In the afternoon I got a taxi with a fellow traveller 40km out to Fatehpur Sikri, a city built by the aforementioned Akbar. It's a ghost town, abandoned hey say due to a lack of water... amazingly preserved, probably the most impressive place I've visited since getting to India. Had the place pretty much to ourselves too, which is ridiculous considering what it is, I guess there are just so many stunning places in India the visitors are spread a little thin... all the better I'd say.
And that was Agra, surprisingly enjoyed it have heard not the best reviews... I am now killing time writing this stupidly long post before heading off to Udaipur tomorrow evening... a change of pace that I am longing for after the frenzied experience of Delhi. I hope to relax... and perhaps sleep without earplugs... keep you fingers crosses.

Wednesday, 13 January 2010

Out of Delhi

So... I'm leaving Delhi for the first time in a week and a half. I can't say that it's not a relief! I've been frustrated and amazed by the conflicting surge of emotions that this and any big city has evoked in me. I've been hugely frustrated by the neon dollar sign that seems to flashing over my head, giving license to all sorts of bare-faced cheeky attempts to swindle me out of my cash, amazed by the monuments and markets, food and massiveness of this place. Shocked by some of the poverty and destitution, families living in tents along side their work place... often just a stretch of pavement they are laying in time for the Commonwealth Games, amazed by the little violence, ill temper, anger that I have seen in the face of such things... and left with a pressing wonder of why and how... a wonder that I'm not sure I'll get an answer to but I'm going to enjoy trying.

I'm off to Agra today, home of the Taj Mahal... looking forward to that one... then back to this crazy city before heading off to Udaipur on Monday where I will be visiting an NGO called Seva Mandir, I can't wait for this. It will be very different from Delhi I am sure, and I hope... although I expect the conflicting emotions will carry me through most of India.

Anyhows, off to catch a train, that's going to be fun!!!

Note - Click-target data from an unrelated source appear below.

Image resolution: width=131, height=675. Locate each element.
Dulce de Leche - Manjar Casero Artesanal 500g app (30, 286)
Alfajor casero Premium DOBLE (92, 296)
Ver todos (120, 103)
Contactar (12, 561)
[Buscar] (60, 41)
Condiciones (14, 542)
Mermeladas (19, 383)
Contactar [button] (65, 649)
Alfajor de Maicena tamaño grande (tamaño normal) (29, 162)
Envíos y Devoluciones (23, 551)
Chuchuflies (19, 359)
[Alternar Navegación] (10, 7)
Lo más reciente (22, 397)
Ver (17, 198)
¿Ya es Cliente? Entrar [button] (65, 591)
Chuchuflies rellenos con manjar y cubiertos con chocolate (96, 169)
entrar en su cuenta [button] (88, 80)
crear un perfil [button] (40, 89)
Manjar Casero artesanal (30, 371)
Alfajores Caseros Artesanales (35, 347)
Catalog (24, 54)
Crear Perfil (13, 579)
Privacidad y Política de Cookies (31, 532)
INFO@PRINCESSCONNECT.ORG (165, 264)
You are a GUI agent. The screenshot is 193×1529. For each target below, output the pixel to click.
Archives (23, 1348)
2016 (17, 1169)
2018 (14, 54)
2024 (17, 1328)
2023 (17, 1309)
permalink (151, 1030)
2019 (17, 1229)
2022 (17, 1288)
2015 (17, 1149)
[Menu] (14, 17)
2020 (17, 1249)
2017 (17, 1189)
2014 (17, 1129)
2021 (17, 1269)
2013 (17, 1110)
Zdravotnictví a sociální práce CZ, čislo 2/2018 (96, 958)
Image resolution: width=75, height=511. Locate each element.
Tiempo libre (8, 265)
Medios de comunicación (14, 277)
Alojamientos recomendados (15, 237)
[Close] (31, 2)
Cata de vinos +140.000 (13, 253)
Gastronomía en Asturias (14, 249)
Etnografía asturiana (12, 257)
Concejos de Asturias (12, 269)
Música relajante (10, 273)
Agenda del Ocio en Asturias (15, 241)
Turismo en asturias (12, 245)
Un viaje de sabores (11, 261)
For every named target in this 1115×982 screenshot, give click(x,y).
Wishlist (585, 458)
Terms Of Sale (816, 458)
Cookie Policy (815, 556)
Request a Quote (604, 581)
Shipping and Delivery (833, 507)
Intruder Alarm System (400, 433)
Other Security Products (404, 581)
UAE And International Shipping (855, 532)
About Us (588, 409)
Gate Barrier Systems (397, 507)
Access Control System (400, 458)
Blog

(New photos on Flickr (see link in earlier post), not many, more to come though!)

Sunday, 10 January 2010

Delhi Joyrides!

I've been in Delhi for six days now which I think is approximately four more than the majority of people end up staying. I can understand why, it is pretty crazy out here. A few days ago I had dinner with a German family who spent the entire dinner talking about how much they hated India and especially Delhi which was a pleasure... following that I had dinner with a cool Dutch girl who made it clear to me that she wasn't coming back anytime soon. Cheerful chat guys... thanks!

I on the other hand am really enjoying Delhi, I think this is largely down to the fact that I have a few people to meet out here but also simply down to the fact that Delhi is fascinating. I can't overstate how much of a head-fuck this place is, my vocabulary doesn't get close to doing it justice. I went to visit Humayun's Tomb the other day, I wasn't expecting much, standard tourist fare... I couldn't have been more surprised. A truly amazing monument, quite epic in proportions and, as I found out last night, considered by some Delhi locals more beautiful than the Taj Mahal... quite something. (I uploaded some photos to Flickr, link in previous post)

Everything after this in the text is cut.